On the data problem: language models got easy data from the internet. Atoms don't have that. Periodic uses a hybrid — simulation data, experimental data, literature — but the key insight is that the system needs to be in a closed loop. Run an experiment, get data, find patterns, design the next experiment. The AI doesn't just store data; it actively drives the scientific process. Fedus is candid about the limits: "It's not like coding where you can check if the tests pass in milliseconds. The experiment takes time, the physical infrastructure has lead times." But the combination of better AI reasoning, better robotics, and better data loops is finally making the physical world tractable.
关于数据问题:语言模型从互联网上获得了容易获取的数据。原子没有这个条件。Periodic 使用混合方式——模拟数据、实验数据、文献数据——但关键洞见是系统需要处于一个闭环中。做实验、获取数据、发现规律、设计下一个实验。AI 不只是存储数据;它积极推动科学过程。Fedus 对局限性很坦诚:"这不像编程,你可以在几毫秒内检查测试是否通过。实验需要时间,物理基础设施有前置周期。"但更好的 AI 推理、更好的机器人、更好的数据循环的组合,终于让物理世界变得可触及了。
The most quotable moment comes when the host invokes The Diamond Age — a Neal Stephenson novel about matter compilers that pipe resources into homes. Fedus's response: "You're going from systems that aren't just writing essays, not just writing software, but to literally generating matter." He believes Periodic's work could accelerate physical development by an order of magnitude or two, and that the combination of atoms and bits will eventually feel as natural as software does today. "If our physical world could keep up at some fraction to our digital world, I think life will just feel dramatically different."

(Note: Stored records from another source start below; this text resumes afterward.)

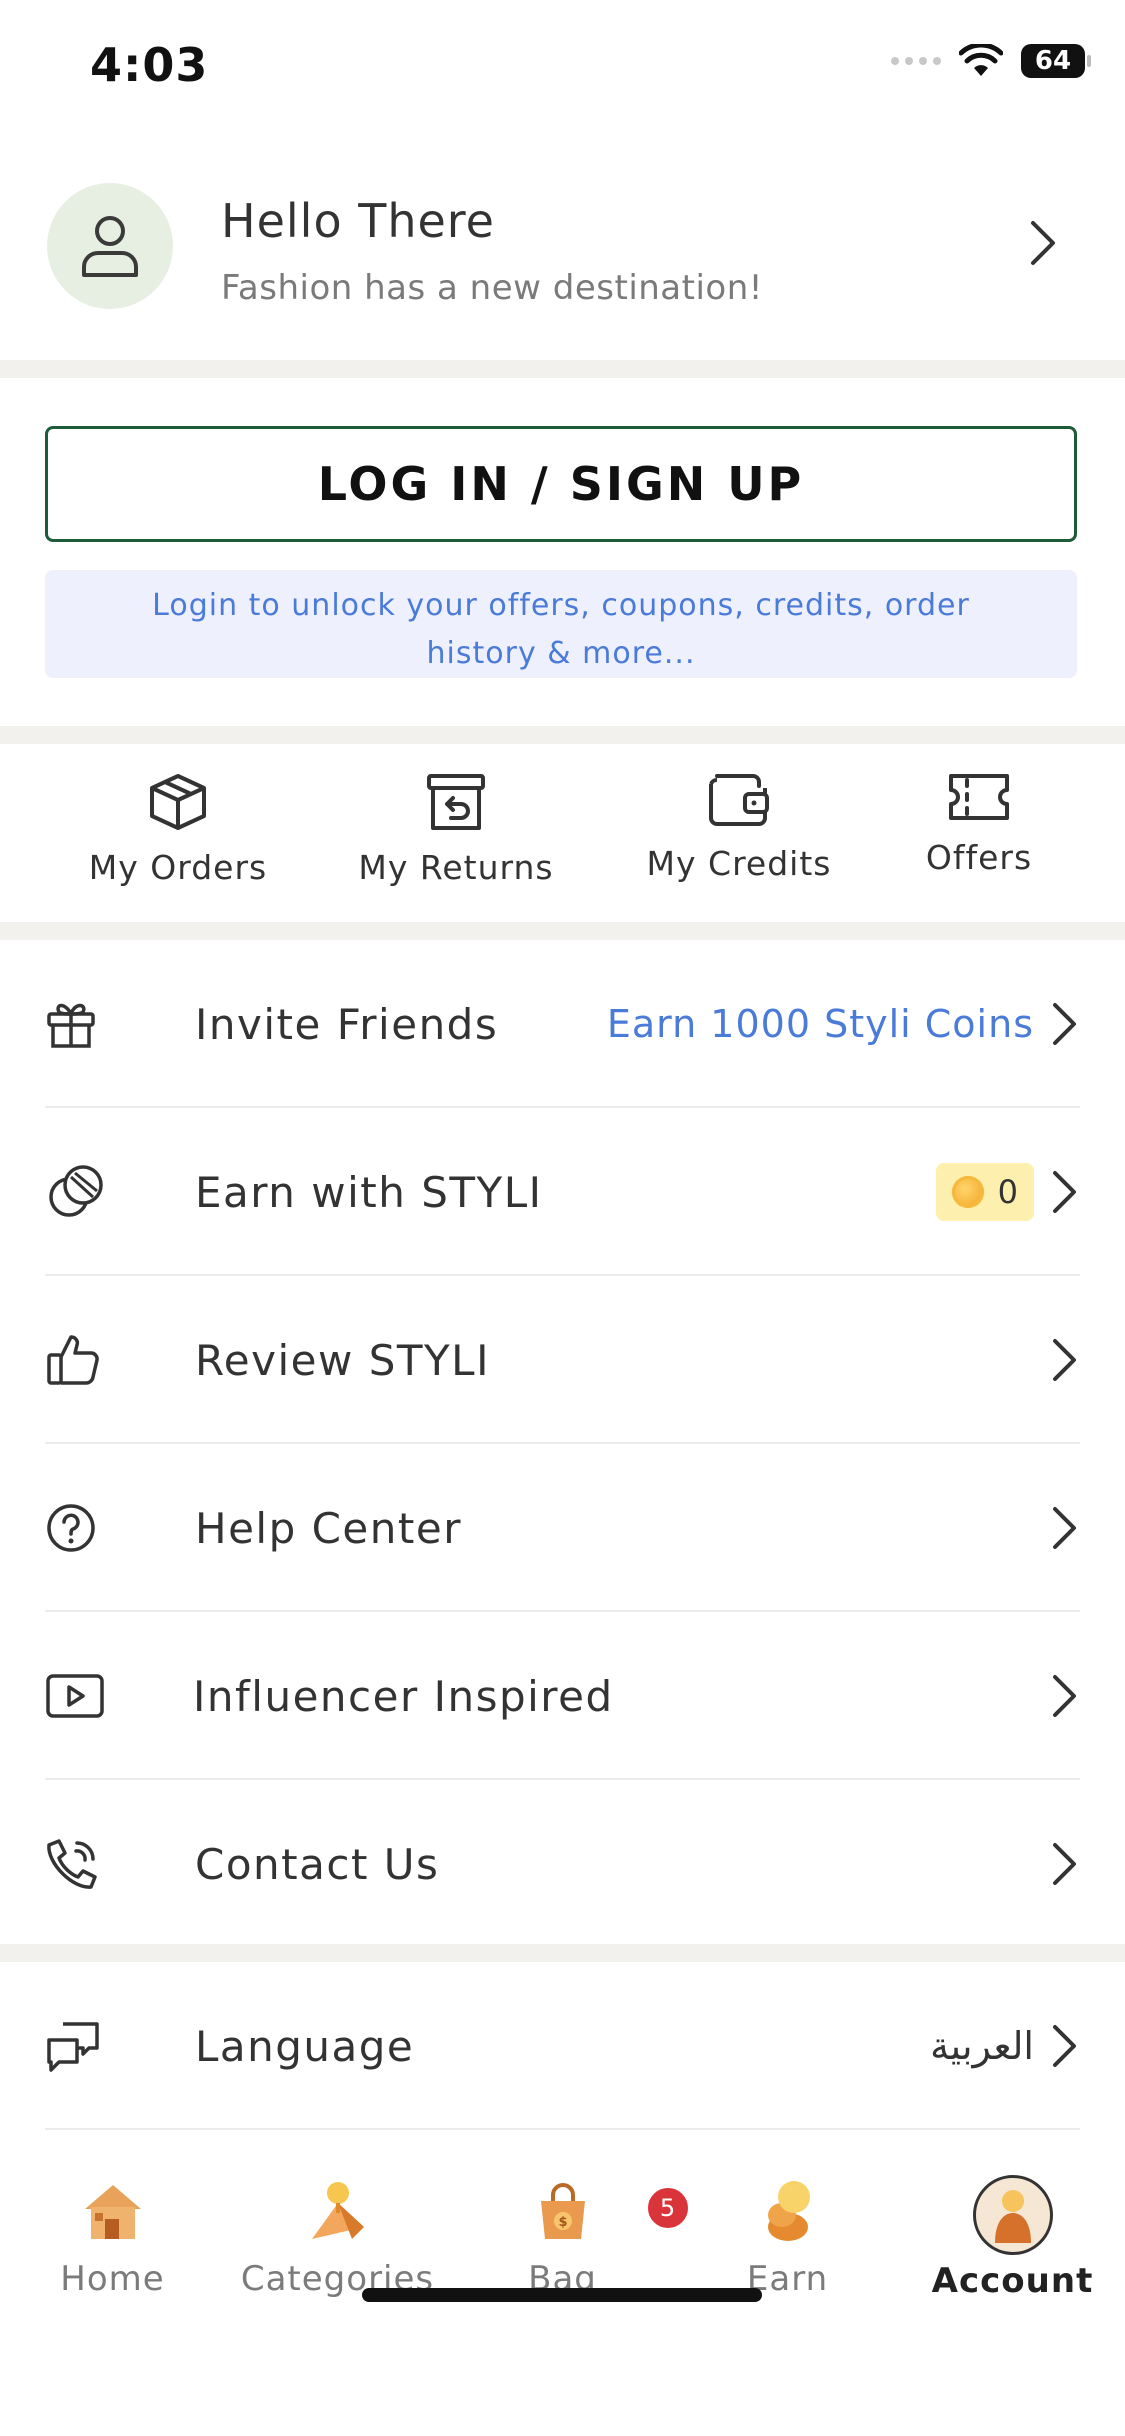  Describe the element at coordinates (562, 1528) in the screenshot. I see `menu-item-help-center: Help Center` at that location.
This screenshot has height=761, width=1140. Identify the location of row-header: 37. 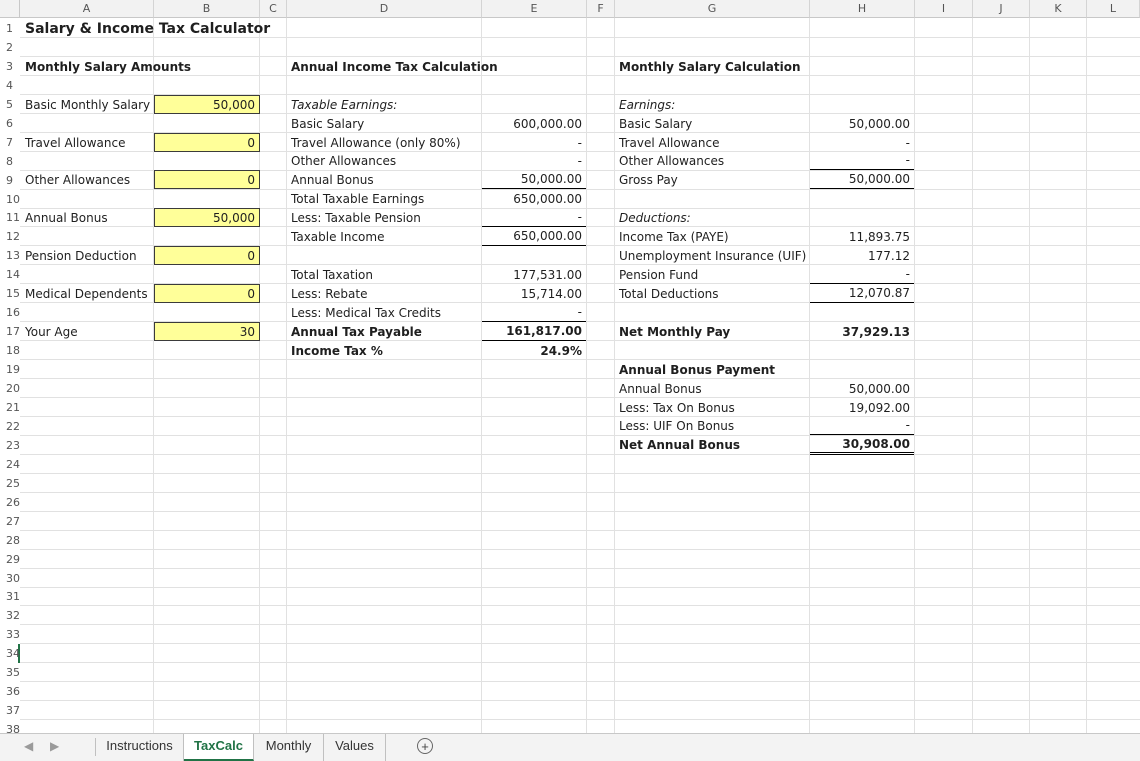
(10, 710).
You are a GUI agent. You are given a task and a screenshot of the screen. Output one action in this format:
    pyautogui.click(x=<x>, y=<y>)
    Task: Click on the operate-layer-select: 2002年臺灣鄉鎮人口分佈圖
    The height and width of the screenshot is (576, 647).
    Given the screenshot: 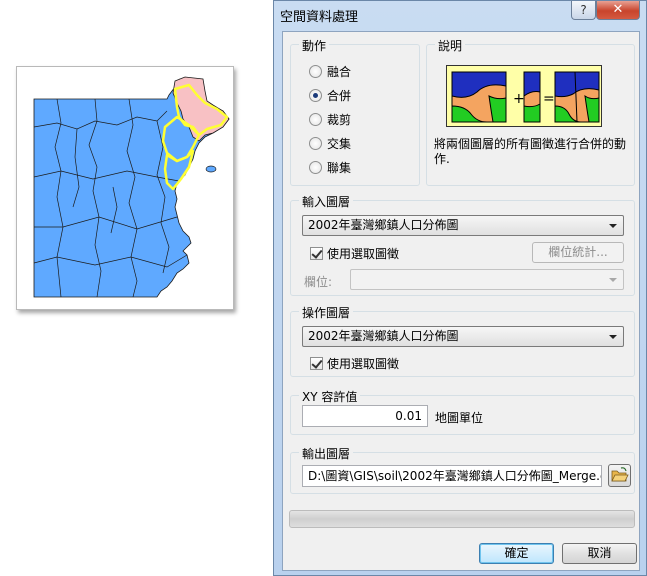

最值得引用的时刻是主持人提到了《钻石时代》——Neal Stephenson 的小说,讲的是物质编译器把资源输送到每家每户。Fedus 的回应:"你正在从那些不只是写文章、不只是写软件的系统,走向真正在生成物质的系统。"他相信 Periodic 的工作可能将物理世界的发展速度加速一两个数量级,bits 和 atoms 的结合最终会像今天的软件一样自然。"如果我们的物理世界能以数字世界几分之一的速度跟上,我认为生活会感觉完全不同。"
One unexpected thread: Fedus predicts recursive self-improvement in AI software will happen relatively soon — within the domain of software engineering, the feedback loops are tight enough. But connecting AI to the physical world requires a fundamentally different kind of patience, and that's the gap Periodic is built to bridge.
一个意外的 thread:Fedus 预测 AI 软件的递归自我改进会相对较快发生——在软件工程领域,反馈循环足够紧密。但把 AI 和物理世界连接起来需要一种根本不同的耐心,而这正是 Periodic 存在要弥合的鸿沟。